Today, I still have that hopeful 13-year-old inside of me, but I am also a complex product of all of the experiences life has thrown my way.
Destiny, Choice Not Chance. Four simple, yet powerful words.
Thus began the speech that I wrote and performed for the Optimist Oratorical Competition as an eighth-grade forensics student at Orchard Lake Middle School. I must have rehearsed that thing hundreds of times over a four-month period. My poor family! To this day, if I say “destiny, choice not chance” to my brother, he experiences flashbacks and heart palpitations. It’s a problem.
Yet my hard work paid off; I was one of three students in my class to be plucked from obscurity to participate that spring in the Big Show — the Optimist Club Meeting at the Stage Deli in West Bloomfield. But more important than my five minutes of fame were the lessons that were ingrained into me about the power we have over our lives.
“To begin with,” I said, “destiny is something that is meant to happen. It’s preordained, predetermined, inevitable. Pretty fatalistic, I must say. If I follow that line of reasoning and assume my life is mapped out for me, no matter what I do, then why have dreams? Why have desires? Why work hard to achieve a goal?
“There are two types of people in the world,” I went on to say, “spectators and participants. The spectators watch. They sit on the sidelines. They may scream and cheer and carry-on, but their behavior has no impact on the outcome of the game.
“It’s the players, the participants, who actually do have a say in the outcome of the game. Therefore, I choose to be a participant in the game of life. I choose to choose my destiny.”
I look back at the teen who wrote these words and have to smile at her naivete. As children, we can be blind believers in optimism because we think life is black and white. We are either happy or sad, good or bad, successes or failures. As adults, we come to understand that life is much more nuanced than that. We are the products of our vast experiences, of the choices we’ve made and how we react to what life throws at us.
Life is actually much like those Choose Your Own Adventure books that were popular when I was a kid. No matter how hard we try to take control by “choosing our destiny,” choice always comes with consequences — the promise of success coupled with the risk of failure.
Yet, there is something both courageous and empowering about making our own choices rather than letting fate alone have its say. Even when life doesn’t feel fair, it’s how we respond — through a lens of positivity or negativity — that shapes us as humans. That’s the true choice.

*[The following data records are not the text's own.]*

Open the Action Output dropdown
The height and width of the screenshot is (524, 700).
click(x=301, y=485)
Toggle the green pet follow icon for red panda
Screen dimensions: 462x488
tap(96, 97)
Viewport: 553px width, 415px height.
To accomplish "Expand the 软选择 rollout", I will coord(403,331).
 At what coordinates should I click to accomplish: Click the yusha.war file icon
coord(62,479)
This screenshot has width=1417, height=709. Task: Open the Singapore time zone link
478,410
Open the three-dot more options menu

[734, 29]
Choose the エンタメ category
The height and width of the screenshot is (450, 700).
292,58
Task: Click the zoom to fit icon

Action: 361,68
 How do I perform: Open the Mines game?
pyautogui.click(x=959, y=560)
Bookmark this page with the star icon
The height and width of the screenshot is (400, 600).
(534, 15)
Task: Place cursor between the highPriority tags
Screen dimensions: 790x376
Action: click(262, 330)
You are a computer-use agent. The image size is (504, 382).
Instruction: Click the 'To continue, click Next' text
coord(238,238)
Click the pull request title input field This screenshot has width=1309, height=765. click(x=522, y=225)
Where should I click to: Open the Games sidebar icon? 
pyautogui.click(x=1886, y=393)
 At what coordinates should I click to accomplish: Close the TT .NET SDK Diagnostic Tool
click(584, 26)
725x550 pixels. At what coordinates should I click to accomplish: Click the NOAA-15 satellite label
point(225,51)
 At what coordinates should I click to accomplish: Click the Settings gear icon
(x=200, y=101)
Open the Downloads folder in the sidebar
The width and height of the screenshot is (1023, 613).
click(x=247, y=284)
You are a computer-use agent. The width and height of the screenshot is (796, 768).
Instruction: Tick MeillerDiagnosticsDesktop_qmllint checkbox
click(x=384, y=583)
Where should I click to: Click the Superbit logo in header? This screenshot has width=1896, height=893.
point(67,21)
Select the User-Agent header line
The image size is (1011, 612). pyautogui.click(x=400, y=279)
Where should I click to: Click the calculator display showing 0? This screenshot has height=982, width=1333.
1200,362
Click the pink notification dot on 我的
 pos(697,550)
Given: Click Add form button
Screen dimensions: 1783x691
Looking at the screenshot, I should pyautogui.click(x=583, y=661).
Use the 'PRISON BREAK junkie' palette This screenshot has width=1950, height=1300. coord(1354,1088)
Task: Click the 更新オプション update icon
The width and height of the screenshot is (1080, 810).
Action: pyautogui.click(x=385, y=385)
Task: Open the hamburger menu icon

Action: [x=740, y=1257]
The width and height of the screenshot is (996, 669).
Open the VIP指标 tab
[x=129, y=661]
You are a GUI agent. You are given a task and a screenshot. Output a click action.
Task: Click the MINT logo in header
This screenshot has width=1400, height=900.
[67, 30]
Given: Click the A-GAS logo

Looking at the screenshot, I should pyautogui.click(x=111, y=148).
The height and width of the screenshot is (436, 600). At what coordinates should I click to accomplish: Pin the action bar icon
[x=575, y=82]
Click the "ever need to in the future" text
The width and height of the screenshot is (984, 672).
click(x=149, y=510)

As American author and lecturer Brené Brown puts it in her book Rising Strong, “We can choose courage or we can choose comfort, but we can’t have both. Not at the same time. Vulnerability is not winning or losing; it’s having the courage to show up and be seen when we have no control over the outcome.”
Those words are truer than ever today, especially at a time, when it often feels like life is just “happening” to us. How do we stay positive in the face of the recent incidents of antisemitism and violence against the Jewish people, or the epidemic of gun violence in this country like the mass shooting in our own backyard at MSU last week that left us reeling with helplessness and anger? Do we just sit back and observe these events, or do we choose to take action?
Choice can indeed be overwhelming in the face of such tremendous obstacles, but it doesn’t have to be large and sweeping in its scope. Where one person might paint signs and march through the street, another might call her congressperson or buy a cup of coffee for a stranger who is having a tough day. The smallest of actions matter, and before you know it, you’ve started a movement; our small choices can change the world.
Today, I still have that hopeful 13-year-old inside of me, but I am also a complex product of all of the experiences life has thrown my way. It would have been easy and perhaps even understandable for me to turn into a cynic, but that’s not who I am. I choose positivity rather than blind optimism. I choose to be relentlessly kind. I choose choice.
Shockingly, I didn’t win the West Bloomfield Optimist Oratorical Contest that year. I came in third place (I know you were on the edge of your seat). But I did glean important lessons about the way I wanted to — and have — lived my life. I choose to be in action, even in the face of the fear and uncertainty we live with every day. And when you are feeling helpless and afraid to act, I encourage you, too, to walk the truth of Dr. Martin Luther King Jr.’s words: “Our lives begin to end the day we become silent about things that matter.”
Marni Raitt is executive director of the Detroit Jewish News Foundation.